George Riddell - Locomotive Engineer
310 Ontario Street
1881

 

George Riddell was born in Toronto around 1850, the son of Joseph and Elizabeth Riddell. Joseph was a bricklayer and a native of Ireland. By the time he was twenty-one, George had begun his railway career as an engineer for the Grand Trunk.

 

Since Stratford was one of the main railroad terminuses in Canada, it is not surprising that George Riddell moved here sometime between 1872 and 1875. As a locomotive engineer, he would have been at the forefront of the new technology.

 

 

It was in Stratford that George met and married nineteen year old Georgina Cawston.
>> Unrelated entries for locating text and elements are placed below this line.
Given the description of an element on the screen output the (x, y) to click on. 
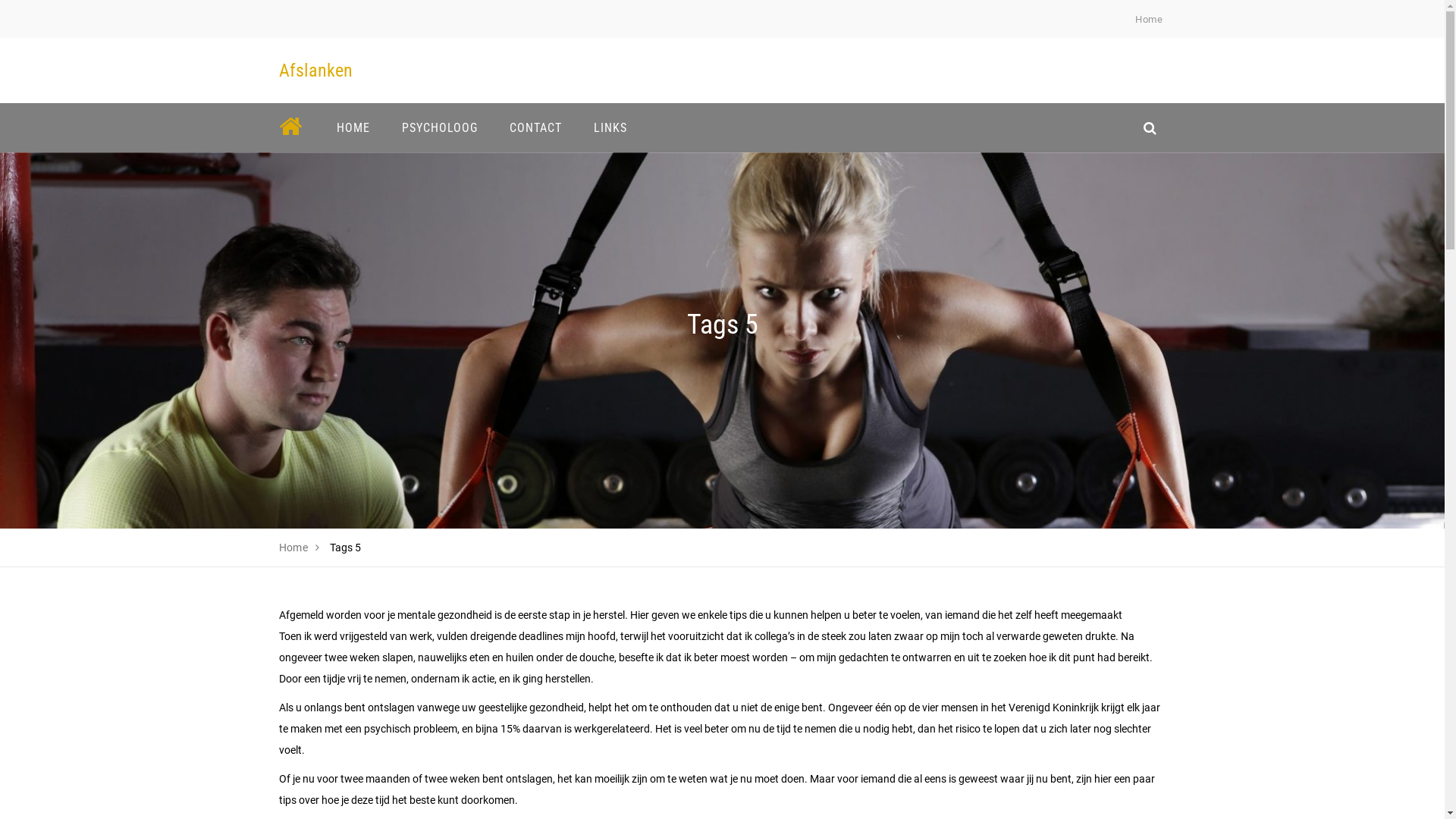
HOME Element type: text (352, 127)
Afslanken Element type: text (315, 70)
Home Element type: text (1148, 19)
PSYCHOLOOG Element type: text (438, 127)
LINKS Element type: text (610, 127)
Home Element type: text (293, 547)
CONTACT Element type: text (534, 127)
search_icon Element type: hover (1148, 127)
The couple was married on January, 4, 1876. Their first child, a daughter, Eva Emeline, was born on February 13, 1877.

 

In 1881, George built the beautiful Italianate home at 310 Ontario Street for his growing family. With its quoins, detailed brickwork and imposing south-facing veranda, the house was no doubt designed to impress. The census from April of 1881 shows George, Georgina, their daughter and Georgina’s mother, Ellen Cawston, and her young niece, Margaret Atkin, living in the new house. Georgina gave birth to the couple’s son, Walter Alexander Riddell, on August 3, 1881.

 

 

Regrettably, Georgina died on March 8, 1882 and left the care of her young family to her husband and mother. The 1901 census shows the family had moved to Manitoba. George’s name is not on the census as no doubt his duties as a railway engineer took him away from home frequently. By 1906, he and his family had settled into farming in Manitoba.

 

Eva Riddell married William Douglas in 1910. George Riddell later lived with his daughter and her husband and helped on the farm until his death in 1927.

 

 

Walter Riddell returned to Ontario where, as the provincial Deputy Minister of Labour, he was responsible for implementing the Mother’s Allowance Act and Ontario’s first Minimum Wage Act. He was Canada’s representative to the League of Nations for twelve years and ended his illustrious career as High Commissioner to New Zealand.